Problem requirements
Each line of the data below that holds the word "Process" is to be reported in full.

[Start of section]

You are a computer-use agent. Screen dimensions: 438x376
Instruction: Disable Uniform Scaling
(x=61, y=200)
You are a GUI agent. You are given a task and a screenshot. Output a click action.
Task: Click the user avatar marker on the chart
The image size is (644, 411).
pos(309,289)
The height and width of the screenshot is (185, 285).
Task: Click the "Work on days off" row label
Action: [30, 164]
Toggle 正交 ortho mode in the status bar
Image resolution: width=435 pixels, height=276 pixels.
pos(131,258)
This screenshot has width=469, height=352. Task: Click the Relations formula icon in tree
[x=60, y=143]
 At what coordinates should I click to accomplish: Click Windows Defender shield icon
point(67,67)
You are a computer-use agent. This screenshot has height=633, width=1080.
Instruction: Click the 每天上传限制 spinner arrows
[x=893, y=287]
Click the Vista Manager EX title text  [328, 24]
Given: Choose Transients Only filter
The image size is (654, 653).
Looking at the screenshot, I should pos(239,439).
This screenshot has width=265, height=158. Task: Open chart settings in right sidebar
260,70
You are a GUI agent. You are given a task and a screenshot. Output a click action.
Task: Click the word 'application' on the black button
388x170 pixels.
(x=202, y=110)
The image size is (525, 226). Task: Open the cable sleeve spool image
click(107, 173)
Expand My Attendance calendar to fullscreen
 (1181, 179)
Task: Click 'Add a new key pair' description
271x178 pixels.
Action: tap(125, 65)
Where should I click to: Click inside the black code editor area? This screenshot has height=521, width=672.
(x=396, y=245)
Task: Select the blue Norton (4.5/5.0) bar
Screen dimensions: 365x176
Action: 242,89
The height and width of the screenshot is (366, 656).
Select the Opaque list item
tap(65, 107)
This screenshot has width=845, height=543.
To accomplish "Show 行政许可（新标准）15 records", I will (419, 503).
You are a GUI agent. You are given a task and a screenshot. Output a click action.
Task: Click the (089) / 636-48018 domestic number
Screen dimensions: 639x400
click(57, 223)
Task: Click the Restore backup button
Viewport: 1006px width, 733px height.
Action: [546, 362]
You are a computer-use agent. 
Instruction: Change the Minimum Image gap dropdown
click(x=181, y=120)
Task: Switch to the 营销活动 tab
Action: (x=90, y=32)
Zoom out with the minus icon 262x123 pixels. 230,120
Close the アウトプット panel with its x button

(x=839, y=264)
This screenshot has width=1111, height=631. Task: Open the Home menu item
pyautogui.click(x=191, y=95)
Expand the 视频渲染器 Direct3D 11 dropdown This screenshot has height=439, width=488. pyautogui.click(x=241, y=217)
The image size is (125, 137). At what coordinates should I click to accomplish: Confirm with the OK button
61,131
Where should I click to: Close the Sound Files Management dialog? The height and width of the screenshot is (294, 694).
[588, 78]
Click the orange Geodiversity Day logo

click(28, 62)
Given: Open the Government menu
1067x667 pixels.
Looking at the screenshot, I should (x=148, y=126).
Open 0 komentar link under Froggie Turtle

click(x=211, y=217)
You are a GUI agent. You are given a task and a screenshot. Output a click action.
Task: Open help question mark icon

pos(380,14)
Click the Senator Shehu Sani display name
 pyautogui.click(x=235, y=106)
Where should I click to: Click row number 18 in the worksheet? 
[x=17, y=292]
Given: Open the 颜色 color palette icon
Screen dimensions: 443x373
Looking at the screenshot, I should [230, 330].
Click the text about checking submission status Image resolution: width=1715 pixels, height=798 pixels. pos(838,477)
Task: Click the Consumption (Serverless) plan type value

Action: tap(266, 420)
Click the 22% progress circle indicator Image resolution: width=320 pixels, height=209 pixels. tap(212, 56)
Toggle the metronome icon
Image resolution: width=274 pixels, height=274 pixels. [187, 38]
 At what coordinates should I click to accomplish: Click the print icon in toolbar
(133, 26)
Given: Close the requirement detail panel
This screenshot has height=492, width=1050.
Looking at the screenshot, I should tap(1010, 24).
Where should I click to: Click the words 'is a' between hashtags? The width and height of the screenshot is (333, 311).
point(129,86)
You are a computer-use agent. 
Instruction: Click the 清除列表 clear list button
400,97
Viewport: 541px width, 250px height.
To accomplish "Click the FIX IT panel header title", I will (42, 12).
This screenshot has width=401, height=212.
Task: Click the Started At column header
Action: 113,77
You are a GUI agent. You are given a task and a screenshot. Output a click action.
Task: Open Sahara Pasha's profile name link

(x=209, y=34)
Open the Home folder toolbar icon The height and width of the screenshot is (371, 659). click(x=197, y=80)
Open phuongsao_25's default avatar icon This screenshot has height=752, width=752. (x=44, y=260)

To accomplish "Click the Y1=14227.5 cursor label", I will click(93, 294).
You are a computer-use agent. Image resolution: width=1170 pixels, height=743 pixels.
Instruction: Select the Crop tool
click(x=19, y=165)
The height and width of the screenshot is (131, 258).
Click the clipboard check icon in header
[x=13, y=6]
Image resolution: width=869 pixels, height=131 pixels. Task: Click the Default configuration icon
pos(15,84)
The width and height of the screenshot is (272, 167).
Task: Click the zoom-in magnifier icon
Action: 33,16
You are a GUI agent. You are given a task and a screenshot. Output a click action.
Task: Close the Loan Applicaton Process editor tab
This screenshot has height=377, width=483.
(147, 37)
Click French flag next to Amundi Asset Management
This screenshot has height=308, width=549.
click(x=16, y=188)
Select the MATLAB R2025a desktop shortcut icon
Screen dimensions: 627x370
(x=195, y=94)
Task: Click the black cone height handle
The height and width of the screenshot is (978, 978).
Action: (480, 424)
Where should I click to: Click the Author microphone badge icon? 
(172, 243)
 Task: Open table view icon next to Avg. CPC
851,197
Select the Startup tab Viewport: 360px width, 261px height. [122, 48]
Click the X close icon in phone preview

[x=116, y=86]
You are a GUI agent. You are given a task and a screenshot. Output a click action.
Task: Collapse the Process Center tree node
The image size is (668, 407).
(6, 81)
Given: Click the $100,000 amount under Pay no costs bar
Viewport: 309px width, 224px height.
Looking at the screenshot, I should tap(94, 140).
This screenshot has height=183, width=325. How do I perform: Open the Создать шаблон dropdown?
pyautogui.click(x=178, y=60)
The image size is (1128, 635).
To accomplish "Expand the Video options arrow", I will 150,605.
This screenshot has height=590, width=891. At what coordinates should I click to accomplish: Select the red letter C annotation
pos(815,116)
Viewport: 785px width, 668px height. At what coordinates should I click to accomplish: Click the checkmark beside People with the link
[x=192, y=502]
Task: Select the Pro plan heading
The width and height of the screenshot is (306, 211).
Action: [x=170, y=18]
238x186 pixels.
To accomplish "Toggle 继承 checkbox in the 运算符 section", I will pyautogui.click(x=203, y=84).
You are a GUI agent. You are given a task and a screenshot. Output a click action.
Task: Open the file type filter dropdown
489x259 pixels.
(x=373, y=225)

[End of section]

Response to this exercise
Task: Close the Loan Applicaton Process editor tab
Task: Collapse the Process Center tree node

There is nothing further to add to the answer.